→ Supplied data:

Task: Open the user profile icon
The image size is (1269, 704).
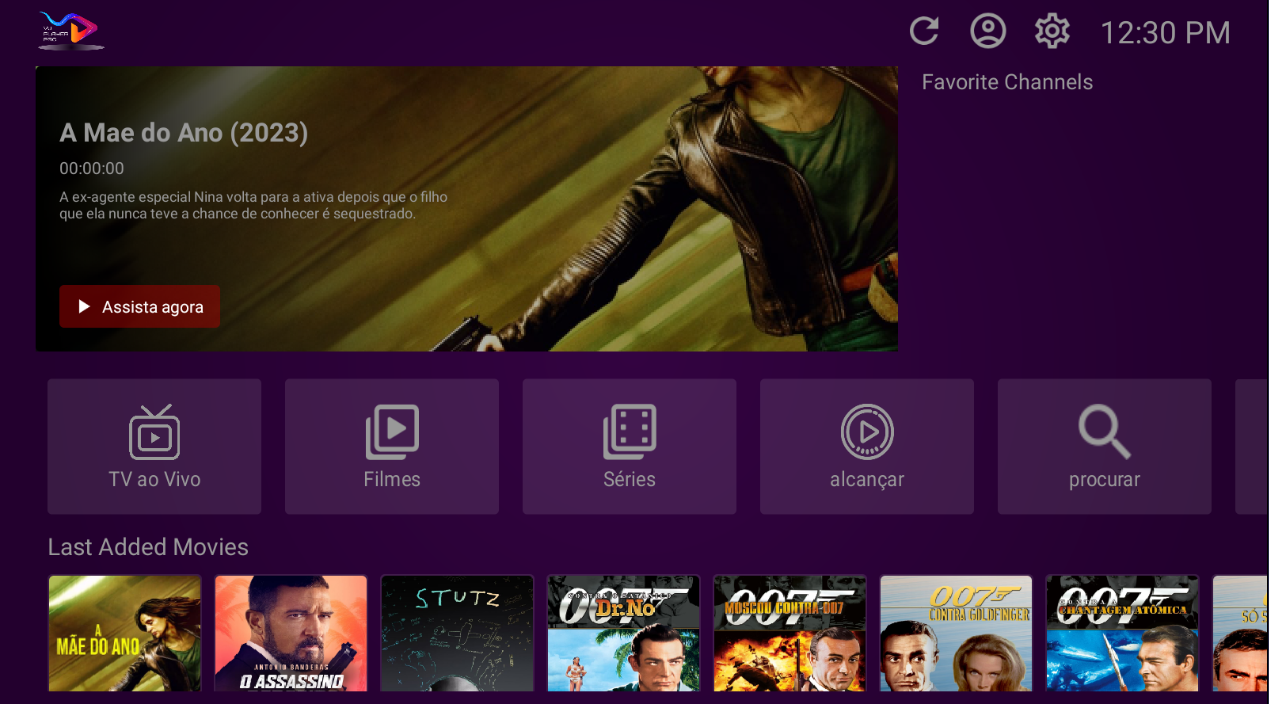Action: pos(988,32)
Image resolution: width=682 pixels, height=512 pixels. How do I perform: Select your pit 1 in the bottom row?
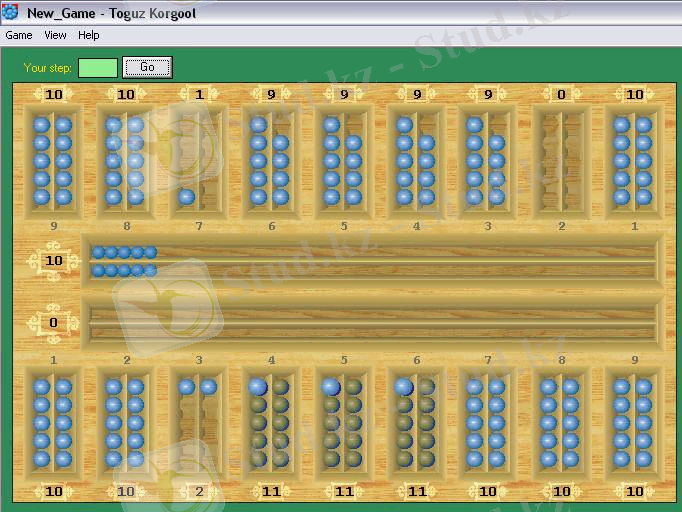pos(53,422)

→ Stated task: Give every line of the material above as a Markdown table with two columns, "Row" for the row number and "Text" for the line, leaving out any blank lines. Leave the pictures out of the answer.

→ The completed task:
| Row | Text |
|---|---|
| 1 | Task: Open the user profile icon |
| 2 | The image size is (1269, 704). |
| 3 | Action: pos(988,32) |
| 4 | Image resolution: width=682 pixels, height=512 pixels. How do I perform: Select your pit 1 in the bottom row? |
| 5 | pos(53,422) |